As I approach the dissertation phase of my doctoral program, I’m particularly interested in research methods and the software I may need to analyze data. Of course, I’ve taken statistics courses and used SPSS for my quantitative data analysis. However, it looks like my own dissertation research will require qualitative methods and a different kind of software for data analysis.
Last year in Qualitative Research Methods, Dr. Judi Harris introduced our class to a (somewhat) new Web-based application called Dedoose. Although there are other proprietary packages, such as Atlas.ti, NVivo, and QDA Miner, to name a few, Dedoose has some features that make it extremely attractive for newcomers to qualitative research. First and foremost — especially for graduate students — is the price structure followed closely by its flexibility as a Web-based tool. And, as Dedoose has matured, even seasoned qualitative researchers will find it meeting their needs because of tools such as video analysis.
Dedoose Lets You Upload, Highlight, and Code Your Transcripts
On its most basic level, Dedoose allows a researcher to upload transcripts, highlight excerpts, and code them with user-defined terms. The highlighting and code levels appear in different colors to help researchers understand the data at a glance.

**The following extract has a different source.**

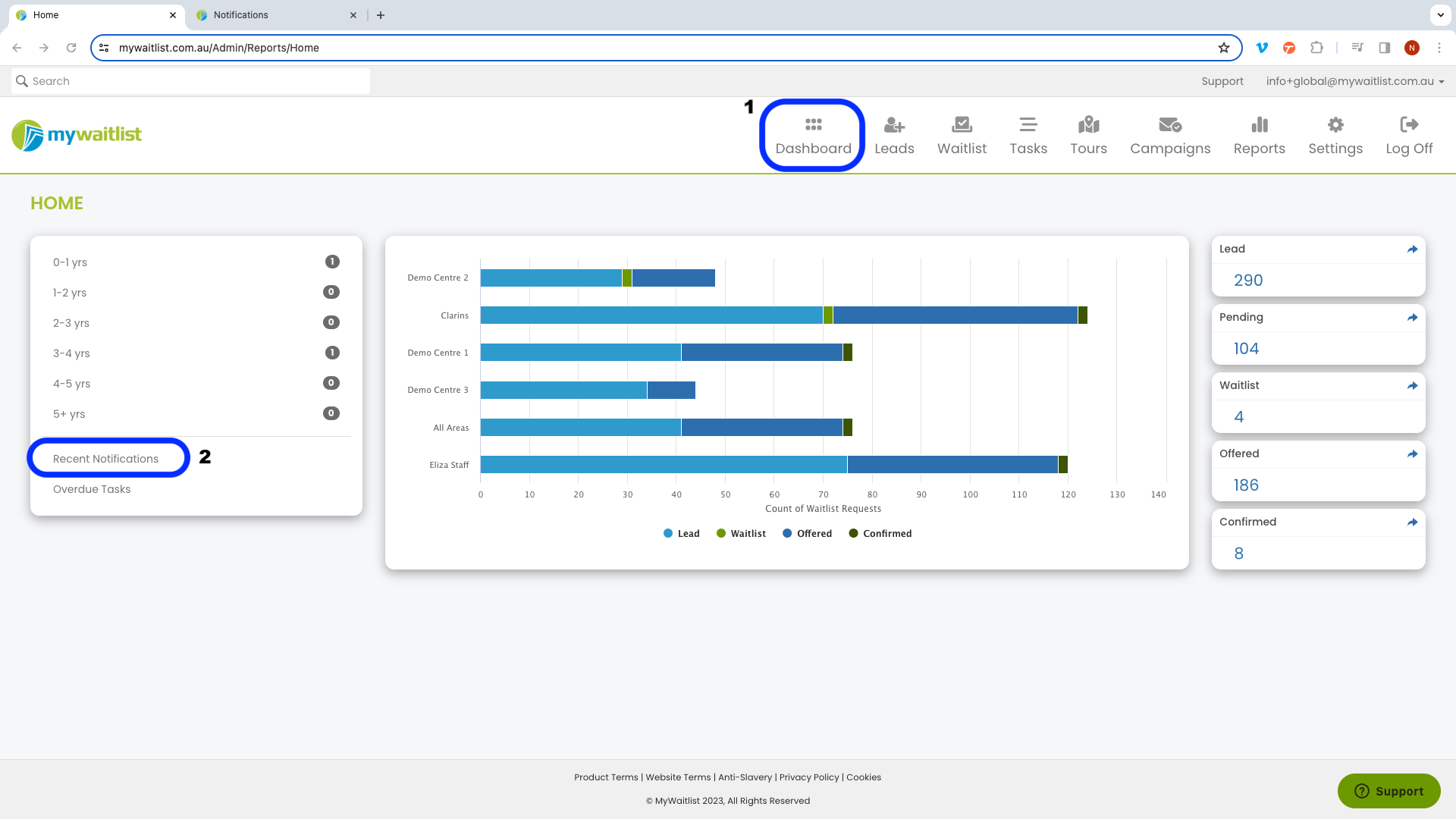Open the Waitlist navigation icon
1456x819 pixels.
[962, 124]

Yet Dedoose also allows for uploading and analysis of video, systematic inter-rater reliability testing, and quantitative and mixed methods analysis. And projects can be analyzed by an entire team of researchers just by adding new members to the account.
Although some readers will be more familiar with different qualitative analysis software, the winner by far in W&M’s School of Education is NVivo. The full license, however, is expensive, and for graduate students or other newcomers to qualitative research the price can be somewhat off-putting. And, as of this writing, there is no campus license for qualitative software as there is for SPSS. So, as good as NVivo may be, its price may discourage experimentation with qualitative analysis.
Dedoose’s Subscription Service is Convenient and Cost-Effective
However, Dedoose is subscribed to rather than purchased, and the beauty of it all is that Dedoose charges only for the months the user actually logs in. If time goes by without any activity, the account remains dormant — yet untouched and undeleted — for up to two years. So, if I take a class this semester, pay for Dedoose’s services through May, and then run away to Bora Bora for three months, my data is protected, my credit card is not charged, and my project can resume in September when I return refreshed and ready to excerpt, code, and filter. And if, while in Bora Bora, I feel the need to log in to my account, I can do so from any computer with Internet access.
I’m sure the other tried and true proprietary applications have their benefits, and I may use one or more of them in the coming months and years. However, I have to say that from my own experience I’ve found Dedoose to be easy to use, well structured, and affordable. And when I had a support issue, I received a response within one day from Dr. Eli Lieber himself. Anyone contemplating qualitative research who has not yet committed to a particular software should definitely visit the web site and take a few of the video tutorials. You may find that NVivo is still the best choice; but I’ll bet Dedoose will give it a run for its money!